Note on the Pre-Raphaelite Brotherhood

Disclaimer: I do not own any of the following images!!

“The Black Brunswicker” (1860) by John Everett Millais

“Isabella and the Pot of Basil” (1868) by William Holman Hunt

“Found” (1865–1869, unfinished) by Dante Gabriel Rossetti

One of my more recent obsessions is with the artists know as the Pre-Raphaelite Brotherhood, it’s most famous members being John Everett Millais, William Holman Hunt, and Dante Gabriel Rossetti.

Like many of my obsessions, the Pre-Raphaelites have been floating around the periphery of my awareness for some time, perhaps years. My interest was peaked only recently (this spring) by the Legion of Honor‘s stunning exhibit “The Cult of Beauty: The Victorian Avant-Garde 1860 – 1900,” featuring works by not only the Pre-Raphaelites but also their contemporaries, students, and successors (including William Morris, James Abbott McNeill Whistler, Oscar Wilde, Aubrey Beardsley, etc.). This exhibit picked up the threads of some other interests of mine, such as Charles Dickens’s companion and fellow writer Wilkie Collins (The Moonstone, The Woman in White, etc.). The exhibit also inspired me to dig deeper into the lives of these eccentric Victorian “Renaissance” men!

An easy way to learn more about the Pre-Raphaelites is through the BBC six-part series Desperate Romantics (2009), featuring a cast of lovely men and women (Aidan Turner, Rafe Spall, and Amy Manson to name a few) and gorgeous period costumes. While at times exuding a contemporary (as in 21st century) feel in the vein of Sofia Coppola’s Marie Antoinette (2006), the series is very painstakingly researched yet thoroughly enjoyable to watch. It’s a series I’m just itching to re-watch and show to all my friends.
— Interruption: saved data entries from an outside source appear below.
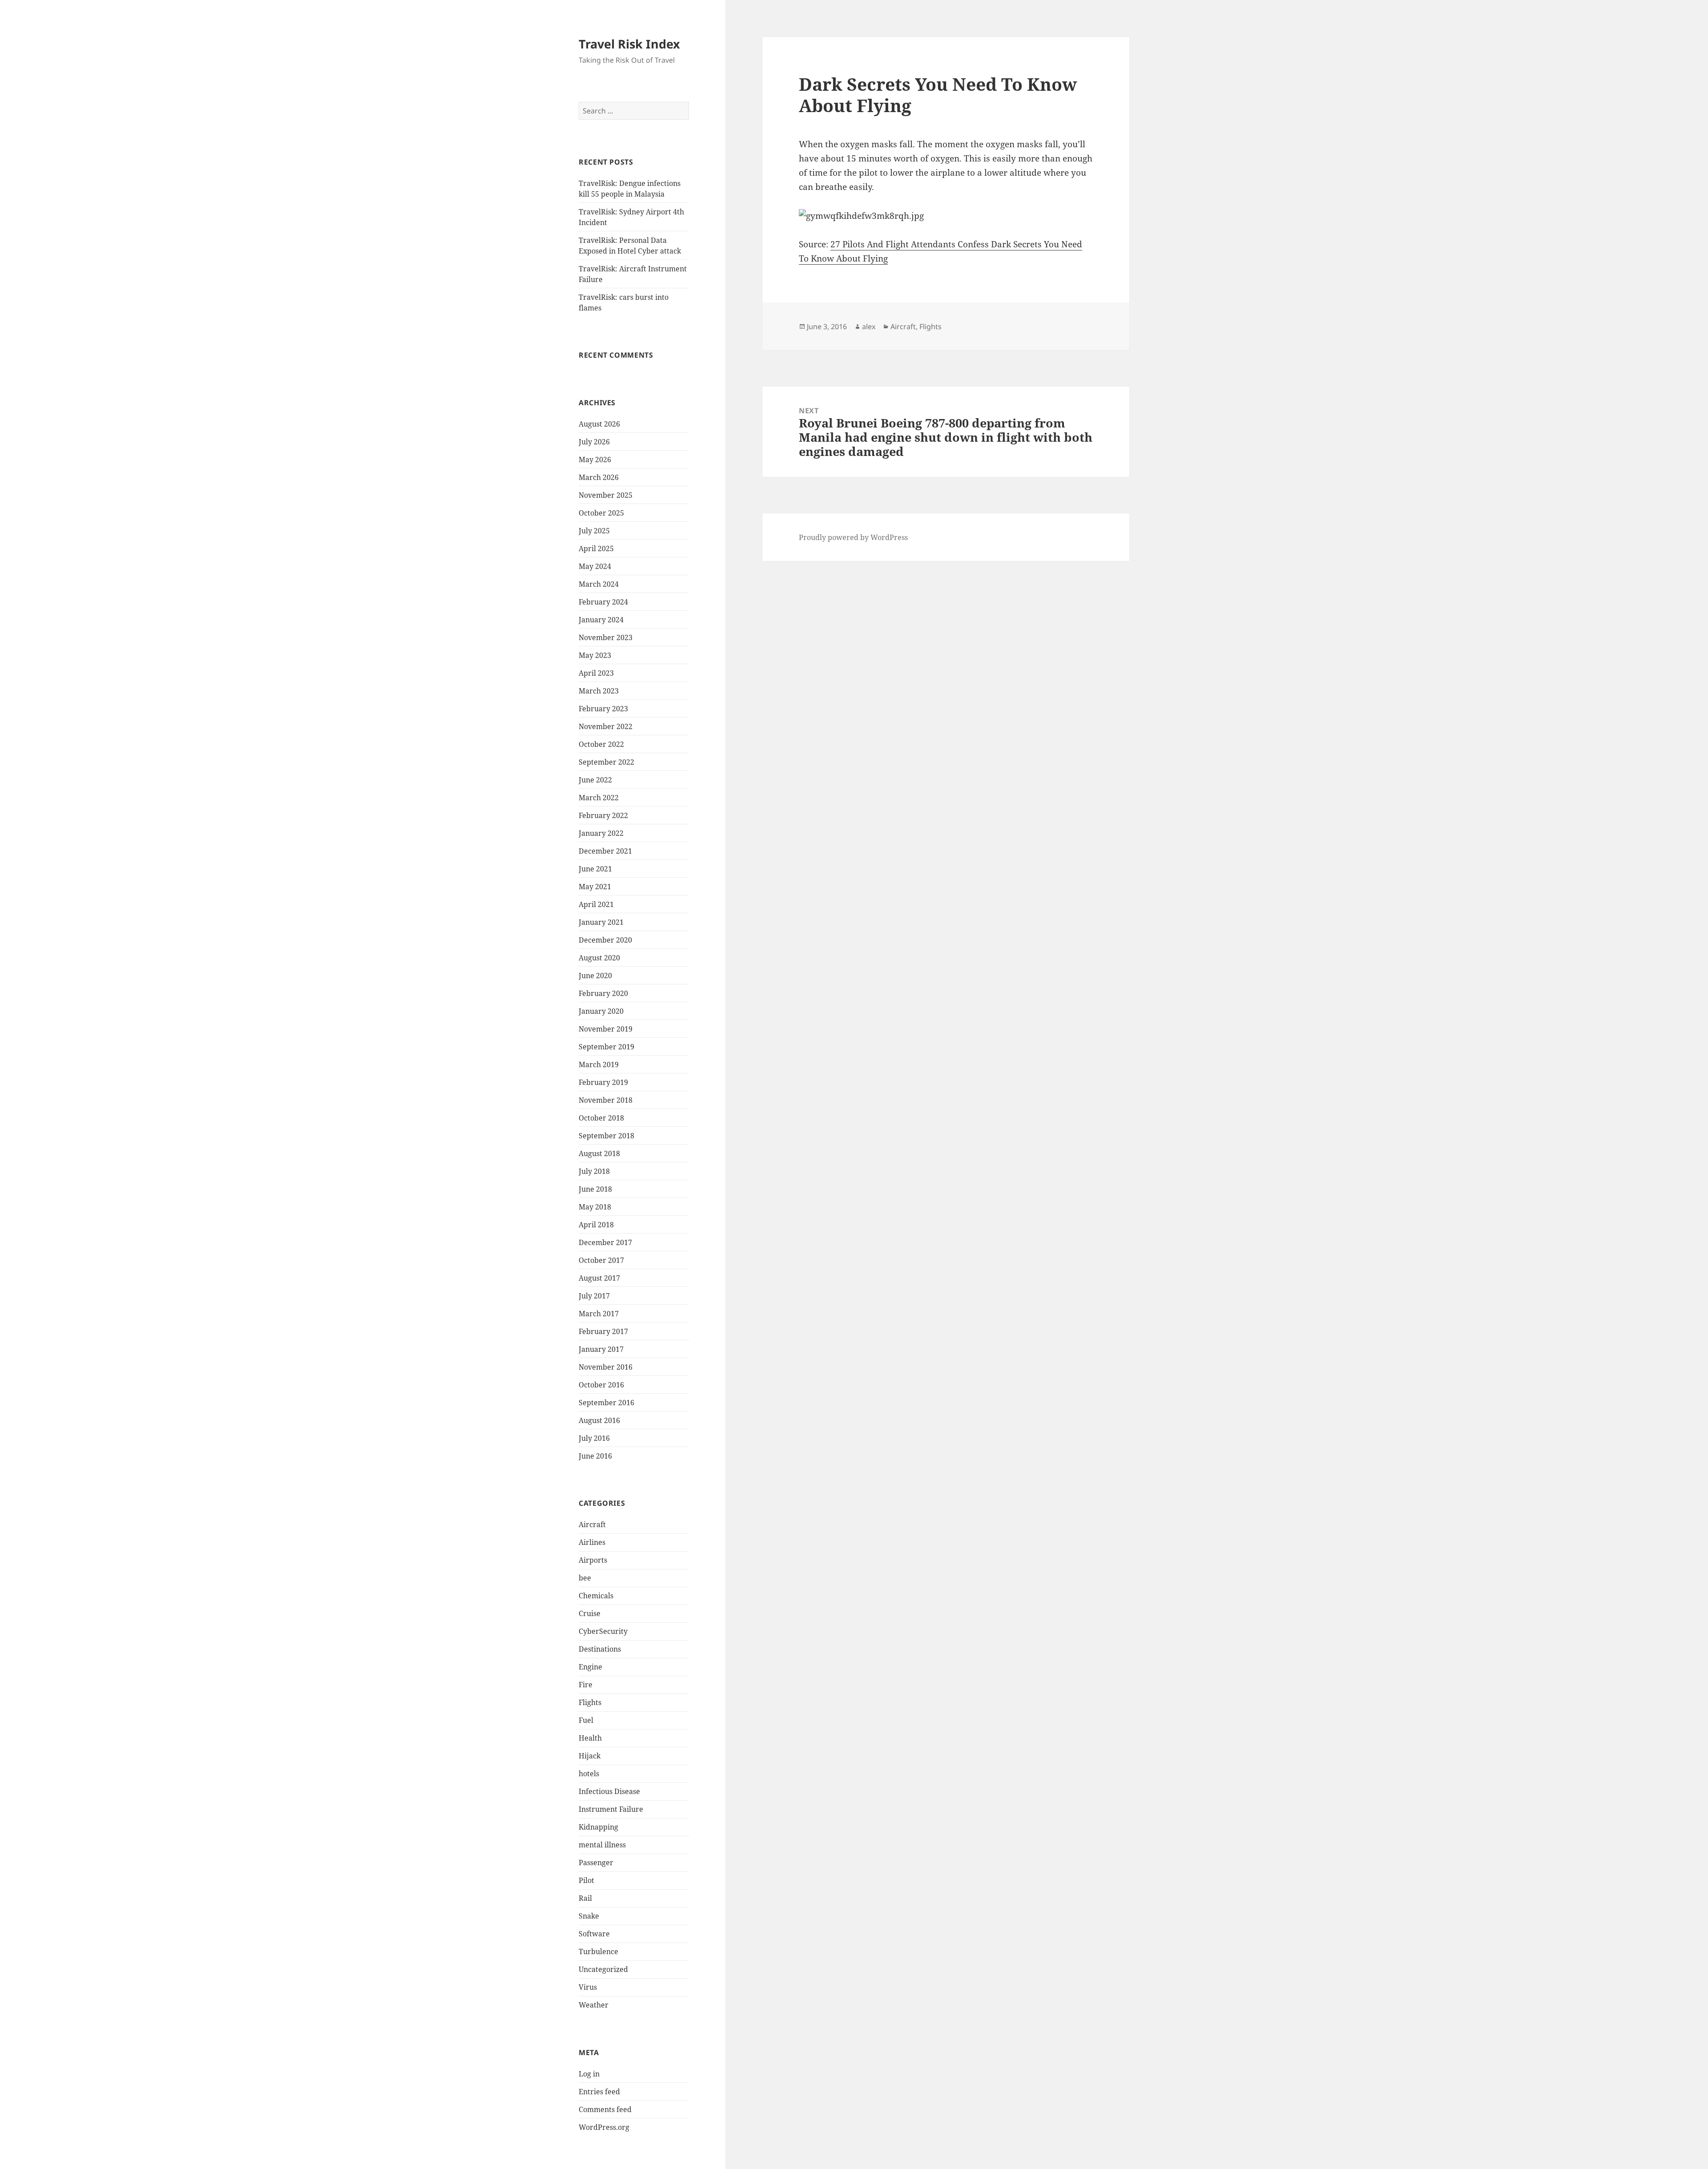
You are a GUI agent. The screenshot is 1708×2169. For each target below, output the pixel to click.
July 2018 (594, 1171)
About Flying (862, 258)
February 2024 (603, 602)
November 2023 (605, 637)
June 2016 (595, 1456)
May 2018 (595, 1207)
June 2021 (595, 869)
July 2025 (594, 531)
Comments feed (605, 2109)
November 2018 (605, 1100)
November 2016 (605, 1367)
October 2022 (601, 744)
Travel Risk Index (629, 44)
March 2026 (599, 477)
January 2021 (601, 922)
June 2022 (595, 780)
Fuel (586, 1720)
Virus (588, 1987)
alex (868, 326)
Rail (585, 1898)
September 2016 (606, 1402)
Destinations (600, 1649)
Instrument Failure (611, 1809)
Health (590, 1738)
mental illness (602, 1845)
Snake (589, 1916)
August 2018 (599, 1153)
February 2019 (603, 1082)
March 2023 (599, 691)
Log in (589, 2074)
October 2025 (601, 513)
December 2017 (605, 1242)
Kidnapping (598, 1827)
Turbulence (598, 1951)
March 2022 (599, 797)
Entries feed (599, 2091)
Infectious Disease (609, 1791)
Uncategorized (603, 1969)
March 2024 (599, 584)
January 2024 (601, 620)
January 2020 (601, 1011)
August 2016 (599, 1420)
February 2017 (603, 1331)
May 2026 (595, 459)
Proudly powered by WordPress (853, 537)
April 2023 (596, 673)
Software (594, 1934)
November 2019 (605, 1029)
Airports (593, 1560)
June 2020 (595, 975)
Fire (585, 1684)
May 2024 (595, 566)
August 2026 (599, 424)
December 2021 (605, 851)
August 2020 (599, 958)
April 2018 (596, 1225)
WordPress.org (604, 2127)
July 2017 (594, 1296)
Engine (590, 1667)
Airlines (592, 1542)
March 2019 (599, 1064)
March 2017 (599, 1313)
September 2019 (606, 1047)
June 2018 (595, 1189)
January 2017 (601, 1349)
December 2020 (605, 940)
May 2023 (595, 655)
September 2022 (606, 762)
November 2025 (605, 495)
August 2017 (599, 1278)
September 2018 (606, 1136)
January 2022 (601, 833)
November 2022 (605, 726)
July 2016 (594, 1438)
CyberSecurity (603, 1631)
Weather (593, 2005)
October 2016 (601, 1385)
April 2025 (596, 548)
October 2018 (601, 1118)
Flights (590, 1702)
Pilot (586, 1880)
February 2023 (603, 709)
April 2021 (596, 904)
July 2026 (594, 442)
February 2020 (603, 993)
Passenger (596, 1862)
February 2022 (603, 815)
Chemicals (596, 1596)
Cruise (589, 1613)
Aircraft (592, 1524)
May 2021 (595, 886)
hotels (589, 1773)
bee (585, 1578)
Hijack (589, 1756)
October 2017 (601, 1260)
Aidan Turner as Dante Gabriel Rossetti

Another wonderful way to enjoy the Pre-Raphaelites is through the online comic Pre-Raphernalia: The Pre-Raph Sketchbook Cartoons of Raine Szramski (preraphernalia.blogspot.com). This series is another painstakingly researched yet thoroughly enjoyable journey into the bizarre history of the Pre-Raphaelite Brotherhood, with plenty of cameos by Rossetti’s pet wombat named “Top.”
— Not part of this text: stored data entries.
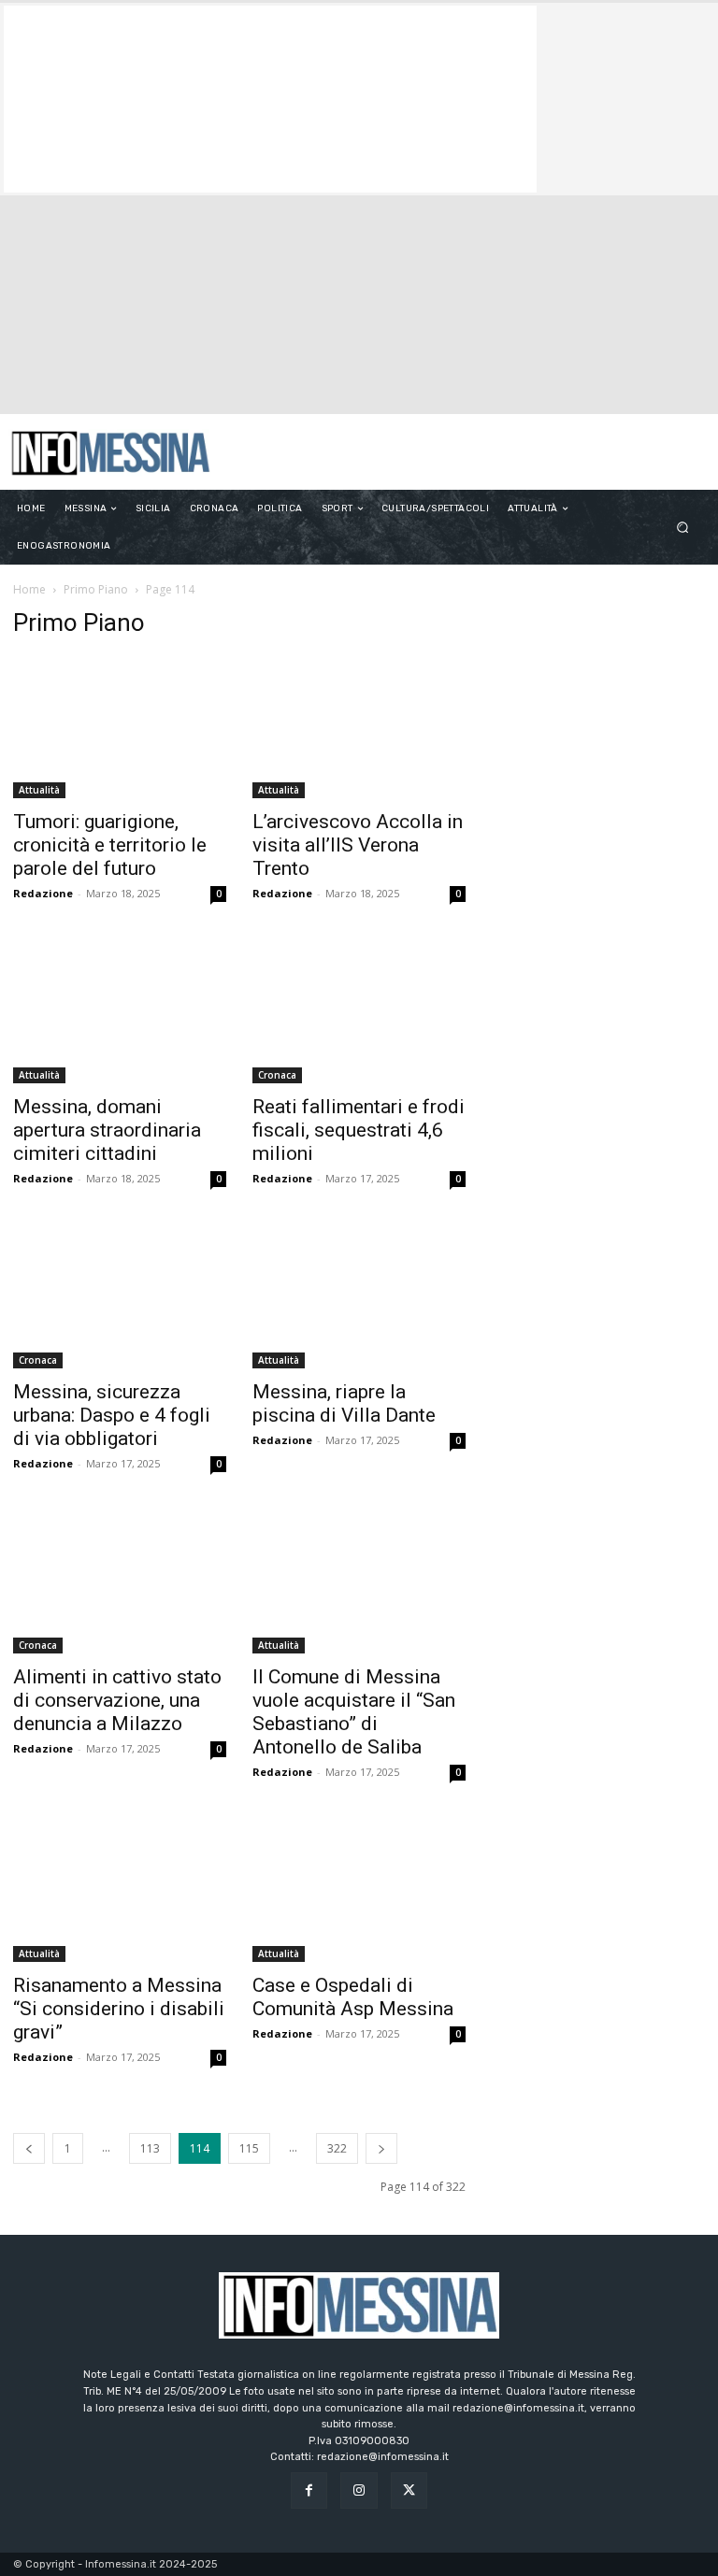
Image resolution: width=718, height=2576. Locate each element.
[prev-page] (29, 2148)
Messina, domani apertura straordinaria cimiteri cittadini (107, 1130)
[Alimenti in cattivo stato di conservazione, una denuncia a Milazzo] (119, 1582)
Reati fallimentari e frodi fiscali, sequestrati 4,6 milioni (358, 1130)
My most recent encounter with the Pre-Raphaelites is surprisingly through the British footwear brand Dr. Martens. Dr. Martens has teamed up with Liberty of London to create shoes and purses featuring William Morris’s celebrated “Strawberry Thief” textile design. My birthday’s coming up, so I’m hoping to get my paws on one of these timeless purses!